Exercise directions:
For the word "will", find each line in the entries where it occurs and copy that line.
BEGIN Task data
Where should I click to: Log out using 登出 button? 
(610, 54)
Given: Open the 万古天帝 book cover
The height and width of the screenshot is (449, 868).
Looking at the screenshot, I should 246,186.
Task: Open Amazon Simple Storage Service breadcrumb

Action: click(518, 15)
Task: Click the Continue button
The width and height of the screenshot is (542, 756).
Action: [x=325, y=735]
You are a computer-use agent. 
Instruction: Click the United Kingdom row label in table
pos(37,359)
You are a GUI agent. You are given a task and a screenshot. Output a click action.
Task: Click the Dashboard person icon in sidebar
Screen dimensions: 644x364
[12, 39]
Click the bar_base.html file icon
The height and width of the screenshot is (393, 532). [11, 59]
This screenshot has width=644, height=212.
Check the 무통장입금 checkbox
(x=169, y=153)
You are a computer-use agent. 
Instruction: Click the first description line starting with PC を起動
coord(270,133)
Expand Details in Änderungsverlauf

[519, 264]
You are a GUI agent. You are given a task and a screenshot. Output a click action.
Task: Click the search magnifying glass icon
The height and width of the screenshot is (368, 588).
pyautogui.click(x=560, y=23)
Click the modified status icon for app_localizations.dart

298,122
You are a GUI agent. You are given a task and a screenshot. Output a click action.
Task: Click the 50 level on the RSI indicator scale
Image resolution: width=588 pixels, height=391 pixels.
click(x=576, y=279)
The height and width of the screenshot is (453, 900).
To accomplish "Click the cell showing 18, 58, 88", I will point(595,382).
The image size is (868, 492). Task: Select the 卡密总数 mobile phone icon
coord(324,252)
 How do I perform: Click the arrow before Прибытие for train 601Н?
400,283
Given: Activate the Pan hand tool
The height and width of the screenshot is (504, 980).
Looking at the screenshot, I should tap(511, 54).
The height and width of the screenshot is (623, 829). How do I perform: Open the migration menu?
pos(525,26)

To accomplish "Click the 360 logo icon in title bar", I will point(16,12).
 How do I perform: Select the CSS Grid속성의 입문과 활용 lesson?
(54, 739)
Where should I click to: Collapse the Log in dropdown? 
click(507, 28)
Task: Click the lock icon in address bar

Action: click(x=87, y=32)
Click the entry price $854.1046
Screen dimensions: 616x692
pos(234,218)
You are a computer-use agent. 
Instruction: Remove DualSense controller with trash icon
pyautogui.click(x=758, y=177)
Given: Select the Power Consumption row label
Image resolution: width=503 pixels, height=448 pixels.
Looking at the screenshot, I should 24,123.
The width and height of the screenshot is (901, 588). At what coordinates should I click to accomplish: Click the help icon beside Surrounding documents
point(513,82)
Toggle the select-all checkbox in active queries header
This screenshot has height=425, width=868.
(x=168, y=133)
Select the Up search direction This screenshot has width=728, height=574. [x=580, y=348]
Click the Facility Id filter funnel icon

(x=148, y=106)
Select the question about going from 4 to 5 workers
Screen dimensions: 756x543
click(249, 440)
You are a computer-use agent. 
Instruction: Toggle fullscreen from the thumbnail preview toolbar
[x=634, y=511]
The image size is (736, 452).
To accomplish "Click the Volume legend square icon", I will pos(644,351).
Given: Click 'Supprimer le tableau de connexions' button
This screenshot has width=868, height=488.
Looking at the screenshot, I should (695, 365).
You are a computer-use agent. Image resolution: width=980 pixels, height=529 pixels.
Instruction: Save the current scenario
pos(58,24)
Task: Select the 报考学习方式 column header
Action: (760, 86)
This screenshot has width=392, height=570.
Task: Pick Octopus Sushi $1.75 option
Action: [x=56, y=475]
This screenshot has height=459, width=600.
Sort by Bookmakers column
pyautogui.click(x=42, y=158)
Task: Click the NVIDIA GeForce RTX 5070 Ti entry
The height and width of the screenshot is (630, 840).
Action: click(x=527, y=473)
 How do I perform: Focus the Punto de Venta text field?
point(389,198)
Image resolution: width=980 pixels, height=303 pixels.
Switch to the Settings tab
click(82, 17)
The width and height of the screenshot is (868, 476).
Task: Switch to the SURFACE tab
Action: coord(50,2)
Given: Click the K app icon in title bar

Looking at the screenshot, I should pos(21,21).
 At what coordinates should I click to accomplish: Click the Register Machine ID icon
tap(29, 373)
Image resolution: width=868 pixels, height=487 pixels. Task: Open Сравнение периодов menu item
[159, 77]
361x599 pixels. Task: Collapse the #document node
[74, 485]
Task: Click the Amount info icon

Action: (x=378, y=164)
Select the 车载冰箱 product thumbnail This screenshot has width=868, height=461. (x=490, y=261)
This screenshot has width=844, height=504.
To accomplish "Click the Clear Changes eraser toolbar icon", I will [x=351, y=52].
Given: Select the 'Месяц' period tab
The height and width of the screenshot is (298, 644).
END Task data
Expected output:
To accomplish "Click the cell showing 18, 58, 88", I will point(595,382).
To accomplish "Click the 360 logo icon in title bar", I will point(16,12).
To accomplish "Click the Volume legend square icon", I will pos(644,351).
To accomplish "Click the Clear Changes eraser toolbar icon", I will [x=351, y=52].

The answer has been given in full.